KILLING KINGS: Patterns of Regicide in Europe, ad 600—1800
2011
This paper examines the frequency of violent death and regicide amongst 1,513 monarchs in 45 monarchies across Europe between ad 600 and 1800. The analyses reveal that all types of violence combined account for about 22 per cent of all deaths. Murder is by far the most important violent cause of death, accounting for about 15 per cent of all deaths and corresponding to a homicide rate of about 1,000 per 100,000 ruler-years. Analyses of trends over time reveal a significant decline in the frequency of both battle deaths and homicide between the Early Middle Ages and the end of the eighteenth century.
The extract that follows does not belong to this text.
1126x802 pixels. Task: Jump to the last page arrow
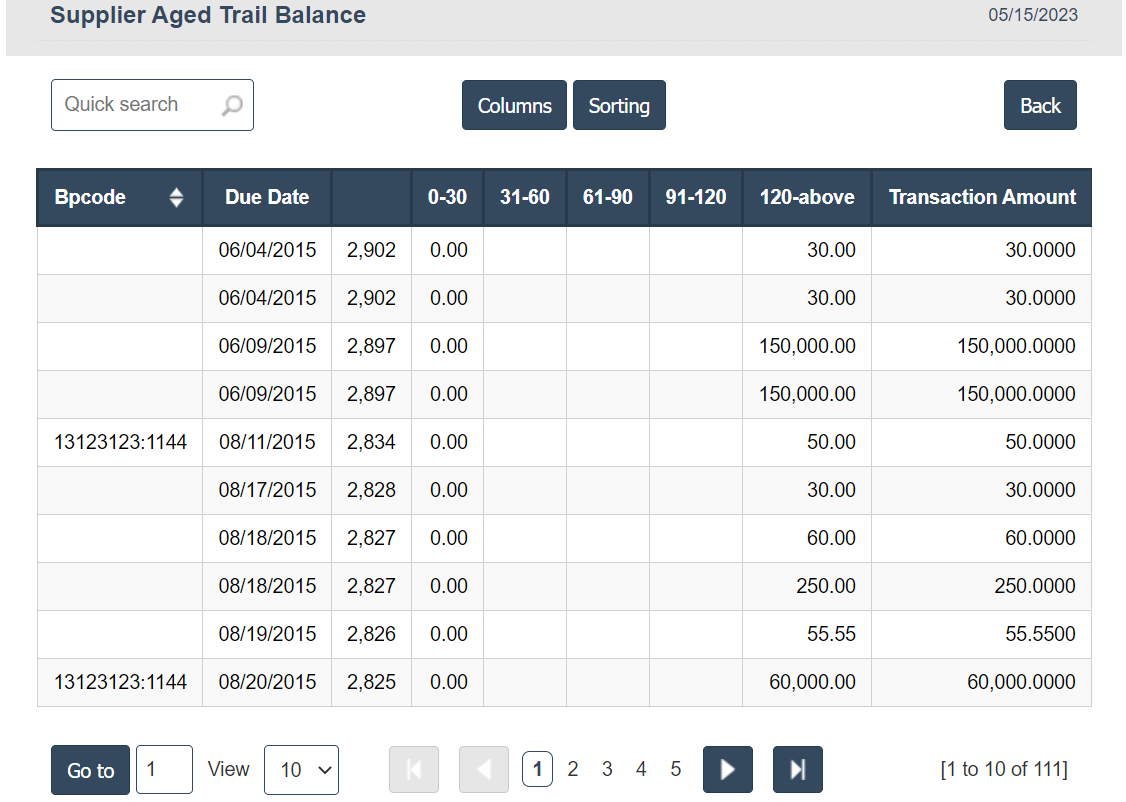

A significant part of the drop occurred during the first half of the period, suggesting that the civilizing processes assumed by Norbert Elias started between the seventh and the twelfth centuries. Finally, preliminary analyses suggest that regicide has a significant 'autoregressive' component in that the murder of the predecessor and the pre-predecessor increases the risk of homicide for the current monarch. It is suggested that such bundles of regicide may be interpreted as part of extended periods of civil wars and feuding that accompanied the state-building process. The paper concludes by suggesting several individual and contextual risk factors that may be involved in the risk of regicide.